Los cristianos de Nápoles obtuvieron las reliquias de San Genaro que, en el siglo
V, fueron trasladadas desde la pequeña iglesia de San Genaro, vecina a la Solfatara, donde se hallaban sepultadas. Toda la fama del Santo radica en el «milagro permanente» la licuefacción de la supuesta reliquia de la sangre de San Jenaro, que se conserva en la capilla del tesoro de la iglesia Catedral de Nápoles, un suceso maravilloso que se reproduce periódicamente desde hace cuatrocientos años. La primera licuefacción documentada, históricamente fue en el año 1389 para la fiesta de la Asunción. Ese día se exhibieron en público, las ampollas con la sangre
de san Genaro y muchos fueron testigos de cómo el líquido almacenado en la ampolla se licuó “como si hubiera fluido ese mismo día del cuerpo del santo”. Son tres las veces que la sangre no se licuó: en el año 1943 año en el cual fue la ocupación nazi; 1973 cuando hubo una gran epidemia de cólera; 1980 cuando se produjo el terrible terremoto de Irpinia.

El pueblo napolitano espera con ansia la licuefacción de la sangre del santo, y consideran nefasto el año que no ocurre el milagro.

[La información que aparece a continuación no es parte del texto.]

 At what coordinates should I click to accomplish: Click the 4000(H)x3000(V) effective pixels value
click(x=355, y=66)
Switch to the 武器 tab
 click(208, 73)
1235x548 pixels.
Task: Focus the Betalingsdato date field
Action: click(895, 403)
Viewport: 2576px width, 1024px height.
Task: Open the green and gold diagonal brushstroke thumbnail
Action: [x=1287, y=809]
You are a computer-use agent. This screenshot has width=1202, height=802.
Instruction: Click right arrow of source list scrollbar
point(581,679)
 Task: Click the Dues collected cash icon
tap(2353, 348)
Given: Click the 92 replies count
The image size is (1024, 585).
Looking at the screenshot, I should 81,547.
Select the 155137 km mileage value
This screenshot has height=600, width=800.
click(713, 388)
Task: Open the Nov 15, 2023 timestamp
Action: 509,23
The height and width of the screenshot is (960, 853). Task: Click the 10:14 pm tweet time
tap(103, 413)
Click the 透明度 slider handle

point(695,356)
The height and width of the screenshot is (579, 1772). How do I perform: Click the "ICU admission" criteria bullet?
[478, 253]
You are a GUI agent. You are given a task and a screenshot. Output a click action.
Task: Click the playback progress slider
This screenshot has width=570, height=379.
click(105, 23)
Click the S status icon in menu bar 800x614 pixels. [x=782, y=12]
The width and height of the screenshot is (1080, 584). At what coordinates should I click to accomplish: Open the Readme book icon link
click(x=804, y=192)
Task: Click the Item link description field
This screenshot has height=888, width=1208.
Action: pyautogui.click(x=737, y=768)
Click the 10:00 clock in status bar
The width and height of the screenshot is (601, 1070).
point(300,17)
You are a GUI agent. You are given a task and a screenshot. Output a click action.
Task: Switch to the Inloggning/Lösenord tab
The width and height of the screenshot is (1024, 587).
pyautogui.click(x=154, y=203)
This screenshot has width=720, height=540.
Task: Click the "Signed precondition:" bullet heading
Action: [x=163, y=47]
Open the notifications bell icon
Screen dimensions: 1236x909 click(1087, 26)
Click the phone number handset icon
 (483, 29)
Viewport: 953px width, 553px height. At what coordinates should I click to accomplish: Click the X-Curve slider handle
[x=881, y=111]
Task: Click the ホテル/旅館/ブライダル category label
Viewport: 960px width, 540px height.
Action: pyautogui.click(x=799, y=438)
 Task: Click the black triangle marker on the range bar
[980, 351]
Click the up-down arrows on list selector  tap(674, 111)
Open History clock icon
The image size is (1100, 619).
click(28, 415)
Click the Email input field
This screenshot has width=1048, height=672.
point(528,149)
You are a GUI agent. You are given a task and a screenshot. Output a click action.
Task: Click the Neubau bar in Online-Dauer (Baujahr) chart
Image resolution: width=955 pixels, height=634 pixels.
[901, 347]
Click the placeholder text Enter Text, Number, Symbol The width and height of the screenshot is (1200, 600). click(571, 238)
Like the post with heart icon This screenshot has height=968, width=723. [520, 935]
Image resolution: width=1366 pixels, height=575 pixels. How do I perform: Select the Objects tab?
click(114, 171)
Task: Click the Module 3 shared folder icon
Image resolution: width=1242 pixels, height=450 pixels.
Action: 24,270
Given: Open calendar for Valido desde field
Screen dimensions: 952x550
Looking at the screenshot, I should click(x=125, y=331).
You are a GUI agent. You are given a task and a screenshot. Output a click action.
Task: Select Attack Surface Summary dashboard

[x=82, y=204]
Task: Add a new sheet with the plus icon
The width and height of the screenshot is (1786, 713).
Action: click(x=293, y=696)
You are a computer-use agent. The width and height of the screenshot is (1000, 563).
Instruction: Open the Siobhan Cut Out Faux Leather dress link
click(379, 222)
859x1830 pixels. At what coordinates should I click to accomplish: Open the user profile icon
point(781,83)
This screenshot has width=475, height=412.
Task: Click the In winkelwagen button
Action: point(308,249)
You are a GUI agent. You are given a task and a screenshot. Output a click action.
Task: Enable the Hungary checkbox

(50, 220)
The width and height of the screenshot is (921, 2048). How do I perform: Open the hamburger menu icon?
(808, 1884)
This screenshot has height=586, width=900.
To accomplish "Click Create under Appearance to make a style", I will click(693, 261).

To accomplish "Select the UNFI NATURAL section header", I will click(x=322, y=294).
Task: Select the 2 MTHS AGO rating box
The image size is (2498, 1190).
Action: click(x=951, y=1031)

El 21 de marzo de 2015, la sangre de San Genaro se licuó, ante los ojos de papa Francisco siendo el primer papa en presenciar el milagro. No se produjo ante la visita de san Juan Pablo II, ni de Benedicto XVI, en octubre de 2007. La reliquia consiste en una masa sólida, oscura y opaca, que llena hasta la mitad una vasija de cristal sostenido por un relicario de metal.  El día señalado un sacerdote expone la famosa reliquia sobre el altar, frente a la urna que tiene la supuesta cabeza de san Jenaro. Al cabo de un lapso que varía entre los dos minutos y una hora -por regla general-, el sacerdote agita el relicario con la vasija lo vuelve cabeza abajo y la masa que era negra y sólida y permanecía seca, adherida al fondo del frasco, se desprende y se mueve, se torna líquida y adquiere un color rojizo, a veces burbujea y siempre aumenta de volumen. El sacerdote anuncia con solemnidad: “Ha ocurrido el milagro”, Se agita un pañuelo desde el altar y se canta el Te Deum. La reliquia es venerada por el clero y la congregación.

La Iglesia no reconoce oficialmente como milagro la licuefacción. Sin embargo, lo considera como científicamente inexplicable y aprueba la Veneración. No solo se ha producido la licuefacción de la sangre en san Jenaro, este fenómeno también se produjo con la sangre de las estigmas de san Francisco el 2 de octubre del 2013, y con la sangre de san Alfonso María de Ligorio y Santa Patricia.

Enseñanza para la vida:

La fe, regalo, Don de Dios para el hombre, es fundamental en nuestra vida, para asumir y mirar con los ojos de Dios, todo cuanto nos acontece, las pruebas, dificultades, las cruces. Hoy pidamos al Señor ese regalo y digámosle: “Señor Creo, pero aumenta mi FE”.